Hal ini disampaikan Kepala Badan Pusat Statistik (BPS) Rusman Heriawan dalam konferensi pers di Kantor BPS, Jalan DR Sutomo, Jakarta, Senin (4/1//2009).
"Perdagangan Indonesia dari 2006, 2007, 2008, 2009 defisit terus dengan ASEAN," ungkap Rusman.
Berdasarkan data dari BPS tahun 2008, perdagangan Indonesia dengan Thailand untuk ekspor senilai US$ 3,66 miliar dan untuk impor senilai US$ 6,33 miliar. Sedangkan perdagangan Indonesia dengan Singapura senilai US$ 12,86 miliar untuk ekspor dan US$ 21,79 miliar untuk impor.
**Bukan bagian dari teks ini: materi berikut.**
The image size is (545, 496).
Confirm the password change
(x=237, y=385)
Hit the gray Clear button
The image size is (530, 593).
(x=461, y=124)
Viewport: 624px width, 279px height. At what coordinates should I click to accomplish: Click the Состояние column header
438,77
Begitupun dengan nilai perdagangan Indonesia dengan Malaysia yang juga defisit. Untuk ekspor RI-Malaysia US$ 6,34 miliar, sedangkan impornya US$ 8,92miliar.
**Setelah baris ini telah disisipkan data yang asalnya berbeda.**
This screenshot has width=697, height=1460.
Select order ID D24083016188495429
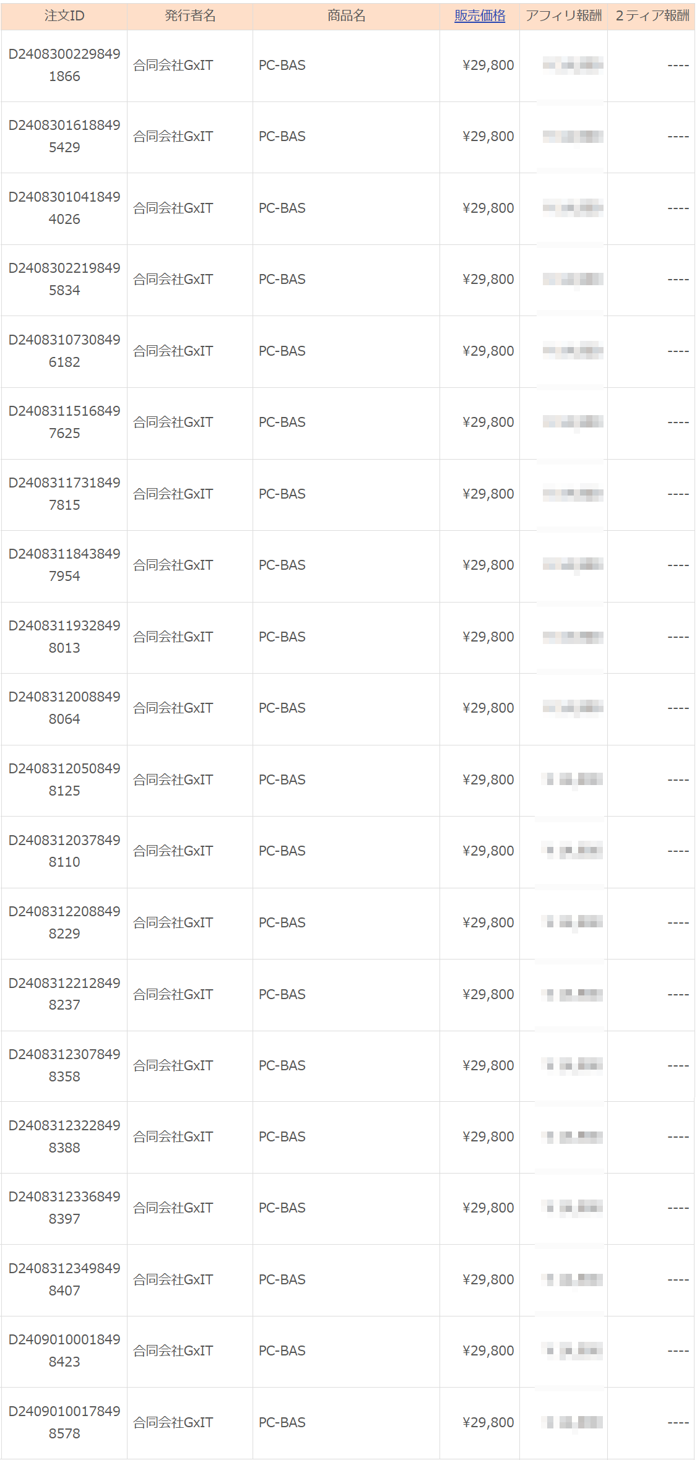(64, 136)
Sedangkan untuk nilai perdagangan Indonesia dengan China, Rusman menyatakan defisitnya lebih besar dibandingkan dengan defisit intra-ASEAN.
Berdasarkan data BPS dari Januari-November 2009, nilai perdagangan Indonesia-China ekspornya sebesar US$ 7,71 miliar sedangkan impornya US$ 12,01 miliar. Nilai perdagangan Indonesia dengan ASEAN per Januari-November 2009, ekspor US$ 16,48 miliar dan impor US$ 19 miliar.
Oleh karena itu, Rusman mengingatkan agar Indonesia berusaha lebih keras lagi apalagi dalam menghadapi China ASEAN Free Trade Agreement sehingga perdagangan Indonesia tidak semakin buruk.
"Memang perdagangan kita sudah buruk tapi jangan diperburuk lagi. Oleh karena itu, kita harus memanfaatkan peluang agar paling tidak seimbang perdagangan kita dengan China dan ASEAN," harap Rusman.